Wow, Ryan! Thank you so much for that quotation. It is going to go beside my desk as well!
A few days ago one of my sons brought home a stack of papers for my wife or I to sign. One paper in particular almost made me lose it with his teacher. My son is a conscientious student, a real type-A, teacher-pleasing student (even though his mom and I are trying to get him to be more intrinsically motivated). Nevertheless, this paper was an AR report which showed his having accomplished 150% of his goal at an average reading level 3 grades higher than his current grade in school. The report also showed that he only had a 75% average on the AR book quizzes. What infuriated me was that his teacher had drawn a large frowning face on his paper and wrote a quick note that he needed to have an 80% average on the quizzes –nevermind that he had surpassed his goal and was reading above grade level.

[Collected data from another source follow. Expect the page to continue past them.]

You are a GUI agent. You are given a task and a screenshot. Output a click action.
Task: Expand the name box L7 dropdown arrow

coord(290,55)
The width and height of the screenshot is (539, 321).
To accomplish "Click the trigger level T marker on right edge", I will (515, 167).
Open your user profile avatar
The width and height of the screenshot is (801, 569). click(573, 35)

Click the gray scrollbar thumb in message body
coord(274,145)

My son was on the verge of tears. He was inconsolable and stated that he hated reading anyway. (He asks us to read him stories all the time so I know this was just his frustration speaking.) I never contacted the teacher. As a teacher, I know I’m hardest on other teachers, and I don’t want to overreact and cause more harm. My bet is that she was churning out the paperwork and not really thinking about the impact her words and drawings would have on my boy. I’m reminded of “Teachers” by Clark Mollenhoff:
“You are the molders of their dreams.
The gods who build or crush their young beliefs of right or wrong.
You are the spark that sets aflame the poet’s hand,
Or lights the flame of some great singer’s song.

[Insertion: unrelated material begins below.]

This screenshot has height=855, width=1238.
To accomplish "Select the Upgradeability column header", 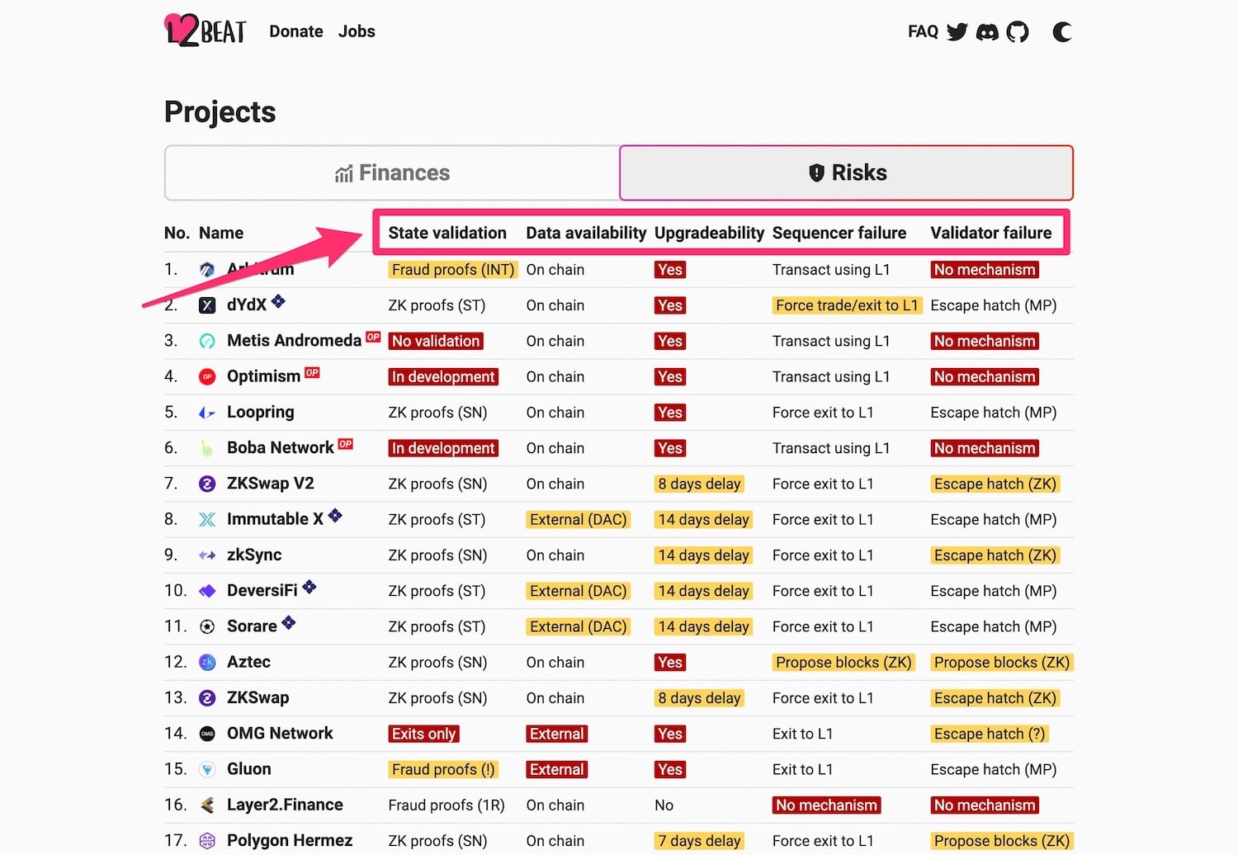I will pos(709,233).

You are the gods of the young the very young.
You are the guardian of a million dreams.
Your every smile or frown can heal or pierce a heart.
Yours are a hundred lives a thousand lives.
Yours is the pride of loving them, the sorrow, too.
Your patient work, your touch, makes you the gods of hope
Who fill their souls with dreams, and make those dreams come true.”
Many teachers love this poem because it shows just how influential a teacher can be. We’d do well to remember that just as our smile can heal a student’s heart, our frown can pierce it, too.